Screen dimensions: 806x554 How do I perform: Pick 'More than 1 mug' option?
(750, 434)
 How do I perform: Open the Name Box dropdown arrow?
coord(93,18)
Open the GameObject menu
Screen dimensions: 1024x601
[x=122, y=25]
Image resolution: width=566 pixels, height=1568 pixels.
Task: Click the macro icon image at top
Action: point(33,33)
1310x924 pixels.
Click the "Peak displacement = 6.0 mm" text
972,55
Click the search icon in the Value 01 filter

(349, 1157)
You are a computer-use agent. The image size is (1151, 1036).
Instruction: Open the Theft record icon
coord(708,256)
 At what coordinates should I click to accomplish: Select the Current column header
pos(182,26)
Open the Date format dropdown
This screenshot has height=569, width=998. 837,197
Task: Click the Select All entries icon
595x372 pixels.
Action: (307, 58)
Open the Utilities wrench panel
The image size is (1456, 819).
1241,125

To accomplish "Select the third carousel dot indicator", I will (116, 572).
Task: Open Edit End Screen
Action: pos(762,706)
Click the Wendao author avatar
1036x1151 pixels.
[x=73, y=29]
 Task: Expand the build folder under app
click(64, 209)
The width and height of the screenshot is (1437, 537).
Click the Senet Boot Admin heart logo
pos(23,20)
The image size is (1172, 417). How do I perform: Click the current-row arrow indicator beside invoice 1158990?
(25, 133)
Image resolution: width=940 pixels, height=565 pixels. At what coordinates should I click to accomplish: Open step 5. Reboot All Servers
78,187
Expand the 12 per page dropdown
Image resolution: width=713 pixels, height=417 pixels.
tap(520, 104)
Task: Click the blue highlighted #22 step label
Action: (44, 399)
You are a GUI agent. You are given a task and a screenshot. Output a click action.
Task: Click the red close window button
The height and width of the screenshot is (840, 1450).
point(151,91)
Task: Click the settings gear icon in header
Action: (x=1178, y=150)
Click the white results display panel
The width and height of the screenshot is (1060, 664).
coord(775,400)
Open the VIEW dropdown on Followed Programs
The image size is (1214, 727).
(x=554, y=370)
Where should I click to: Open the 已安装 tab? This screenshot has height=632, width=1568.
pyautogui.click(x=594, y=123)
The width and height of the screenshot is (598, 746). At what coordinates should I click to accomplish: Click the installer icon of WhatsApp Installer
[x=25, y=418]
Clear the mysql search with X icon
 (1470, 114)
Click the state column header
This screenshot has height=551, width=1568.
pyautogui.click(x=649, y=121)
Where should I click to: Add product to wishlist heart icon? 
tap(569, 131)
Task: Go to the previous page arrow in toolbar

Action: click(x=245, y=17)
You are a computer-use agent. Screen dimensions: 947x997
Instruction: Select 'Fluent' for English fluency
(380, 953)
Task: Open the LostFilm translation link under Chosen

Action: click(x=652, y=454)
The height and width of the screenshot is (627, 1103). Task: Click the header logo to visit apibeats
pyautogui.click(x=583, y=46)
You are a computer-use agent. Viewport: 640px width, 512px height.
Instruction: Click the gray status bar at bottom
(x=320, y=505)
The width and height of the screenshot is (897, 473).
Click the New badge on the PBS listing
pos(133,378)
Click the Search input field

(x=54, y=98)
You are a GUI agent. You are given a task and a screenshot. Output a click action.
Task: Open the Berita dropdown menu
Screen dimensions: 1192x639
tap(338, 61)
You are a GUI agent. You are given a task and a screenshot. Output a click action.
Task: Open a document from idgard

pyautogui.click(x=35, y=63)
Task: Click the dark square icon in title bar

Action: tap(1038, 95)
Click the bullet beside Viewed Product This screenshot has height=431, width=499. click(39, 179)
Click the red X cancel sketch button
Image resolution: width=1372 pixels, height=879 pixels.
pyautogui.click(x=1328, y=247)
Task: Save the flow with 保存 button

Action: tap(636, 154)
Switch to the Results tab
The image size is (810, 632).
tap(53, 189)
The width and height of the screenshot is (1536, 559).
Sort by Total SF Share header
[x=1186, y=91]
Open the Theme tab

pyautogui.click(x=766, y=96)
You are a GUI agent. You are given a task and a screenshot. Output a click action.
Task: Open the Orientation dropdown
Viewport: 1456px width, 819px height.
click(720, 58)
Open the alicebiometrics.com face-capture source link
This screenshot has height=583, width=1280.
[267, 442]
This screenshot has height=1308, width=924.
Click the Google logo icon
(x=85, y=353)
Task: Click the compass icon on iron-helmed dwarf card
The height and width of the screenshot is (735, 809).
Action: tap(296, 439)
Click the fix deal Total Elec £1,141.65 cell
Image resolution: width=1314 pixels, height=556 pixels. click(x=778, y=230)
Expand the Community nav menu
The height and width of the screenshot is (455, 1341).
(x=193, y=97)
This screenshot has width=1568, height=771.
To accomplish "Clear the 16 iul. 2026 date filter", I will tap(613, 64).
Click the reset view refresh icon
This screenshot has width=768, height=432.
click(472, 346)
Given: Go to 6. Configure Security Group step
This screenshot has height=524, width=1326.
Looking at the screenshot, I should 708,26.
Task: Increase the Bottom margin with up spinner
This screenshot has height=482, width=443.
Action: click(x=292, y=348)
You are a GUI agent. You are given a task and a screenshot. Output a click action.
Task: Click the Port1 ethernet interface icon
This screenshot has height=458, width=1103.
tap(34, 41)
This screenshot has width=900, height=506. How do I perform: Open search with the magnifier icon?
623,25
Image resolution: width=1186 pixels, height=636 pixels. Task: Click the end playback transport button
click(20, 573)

*Krótkie zadanie*. Zaktualizuj wszystkie powyższe rekordy, zastępując wyrażenie "How do I perform" wyrażeniem "How should I perform" i nie zmieniając niczego poza tym.

*Odpowiedź poniżej*.
Screen dimensions: 806x554 How should I perform: Pick 'More than 1 mug' option?
(750, 434)
 How should I perform: Open the Name Box dropdown arrow?
coord(93,18)
Open the GameObject menu
Screen dimensions: 1024x601
[x=122, y=25]
Image resolution: width=566 pixels, height=1568 pixels.
Task: Click the macro icon image at top
Action: point(33,33)
1310x924 pixels.
Click the "Peak displacement = 6.0 mm" text
972,55
Click the search icon in the Value 01 filter

(349, 1157)
You are a computer-use agent. The image size is (1151, 1036).
Instruction: Open the Theft record icon
coord(708,256)
 At what coordinates should I click to accomplish: Select the Current column header
pos(182,26)
Open the Date format dropdown
This screenshot has height=569, width=998. 837,197
Task: Click the Select All entries icon
595x372 pixels.
Action: (307, 58)
Open the Utilities wrench panel
The image size is (1456, 819).
1241,125

To accomplish "Select the third carousel dot indicator", I will (116, 572).
Task: Open Edit End Screen
Action: pos(762,706)
Click the Wendao author avatar
1036x1151 pixels.
[x=73, y=29]
 Task: Expand the build folder under app
click(64, 209)
The width and height of the screenshot is (1437, 537).
Click the Senet Boot Admin heart logo
pos(23,20)
The image size is (1172, 417). How should I perform: Click the current-row arrow indicator beside invoice 1158990?
(25, 133)
Image resolution: width=940 pixels, height=565 pixels. At what coordinates should I click to accomplish: Open step 5. Reboot All Servers
78,187
Expand the 12 per page dropdown
Image resolution: width=713 pixels, height=417 pixels.
tap(520, 104)
Task: Click the blue highlighted #22 step label
Action: (44, 399)
You are a GUI agent. You are given a task and a screenshot. Output a click action.
Task: Click the red close window button
The height and width of the screenshot is (840, 1450).
point(151,91)
Task: Click the settings gear icon in header
Action: (x=1178, y=150)
Click the white results display panel
The width and height of the screenshot is (1060, 664).
coord(775,400)
Open the VIEW dropdown on Followed Programs
The image size is (1214, 727).
(x=554, y=370)
Where should I click to: Open the 已安装 tab? This screenshot has height=632, width=1568.
pyautogui.click(x=594, y=123)
The width and height of the screenshot is (598, 746). At what coordinates should I click to accomplish: Click the installer icon of WhatsApp Installer
[x=25, y=418]
Clear the mysql search with X icon
 (1470, 114)
Click the state column header
This screenshot has height=551, width=1568.
pyautogui.click(x=649, y=121)
Where should I click to: Add product to wishlist heart icon? 
tap(569, 131)
Task: Go to the previous page arrow in toolbar

Action: click(x=245, y=17)
You are a computer-use agent. Screen dimensions: 947x997
Instruction: Select 'Fluent' for English fluency
(380, 953)
Task: Open the LostFilm translation link under Chosen

Action: click(x=652, y=454)
The height and width of the screenshot is (627, 1103). Task: Click the header logo to visit apibeats
pyautogui.click(x=583, y=46)
You are a computer-use agent. Viewport: 640px width, 512px height.
Instruction: Click the gray status bar at bottom
(x=320, y=505)
The width and height of the screenshot is (897, 473).
Click the New badge on the PBS listing
pos(133,378)
Click the Search input field

(x=54, y=98)
You are a GUI agent. You are given a task and a screenshot. Output a click action.
Task: Open the Berita dropdown menu
Screen dimensions: 1192x639
tap(338, 61)
You are a GUI agent. You are given a task and a screenshot. Output a click action.
Task: Open a document from idgard

pyautogui.click(x=35, y=63)
Task: Click the dark square icon in title bar

Action: tap(1038, 95)
Click the bullet beside Viewed Product This screenshot has height=431, width=499. click(39, 179)
Click the red X cancel sketch button
Image resolution: width=1372 pixels, height=879 pixels.
pyautogui.click(x=1328, y=247)
Task: Save the flow with 保存 button

Action: tap(636, 154)
Switch to the Results tab
The image size is (810, 632).
tap(53, 189)
The width and height of the screenshot is (1536, 559).
Sort by Total SF Share header
[x=1186, y=91]
Open the Theme tab

pyautogui.click(x=766, y=96)
You are a GUI agent. You are given a task and a screenshot. Output a click action.
Task: Open the Orientation dropdown
Viewport: 1456px width, 819px height.
click(720, 58)
Open the alicebiometrics.com face-capture source link
This screenshot has height=583, width=1280.
[267, 442]
This screenshot has height=1308, width=924.
Click the Google logo icon
(x=85, y=353)
Task: Click the compass icon on iron-helmed dwarf card
The height and width of the screenshot is (735, 809).
Action: tap(296, 439)
Click the fix deal Total Elec £1,141.65 cell
Image resolution: width=1314 pixels, height=556 pixels. click(x=778, y=230)
Expand the Community nav menu
The height and width of the screenshot is (455, 1341).
(x=193, y=97)
This screenshot has width=1568, height=771.
To accomplish "Clear the 16 iul. 2026 date filter", I will tap(613, 64).
Click the reset view refresh icon
This screenshot has width=768, height=432.
click(472, 346)
Given: Go to 6. Configure Security Group step
This screenshot has height=524, width=1326.
Looking at the screenshot, I should 708,26.
Task: Increase the Bottom margin with up spinner
This screenshot has height=482, width=443.
Action: click(x=292, y=348)
You are a GUI agent. You are given a task and a screenshot. Output a click action.
Task: Click the Port1 ethernet interface icon
This screenshot has height=458, width=1103.
tap(34, 41)
This screenshot has width=900, height=506. How should I perform: Open search with the magnifier icon?
623,25
Image resolution: width=1186 pixels, height=636 pixels. Task: Click the end playback transport button
click(20, 573)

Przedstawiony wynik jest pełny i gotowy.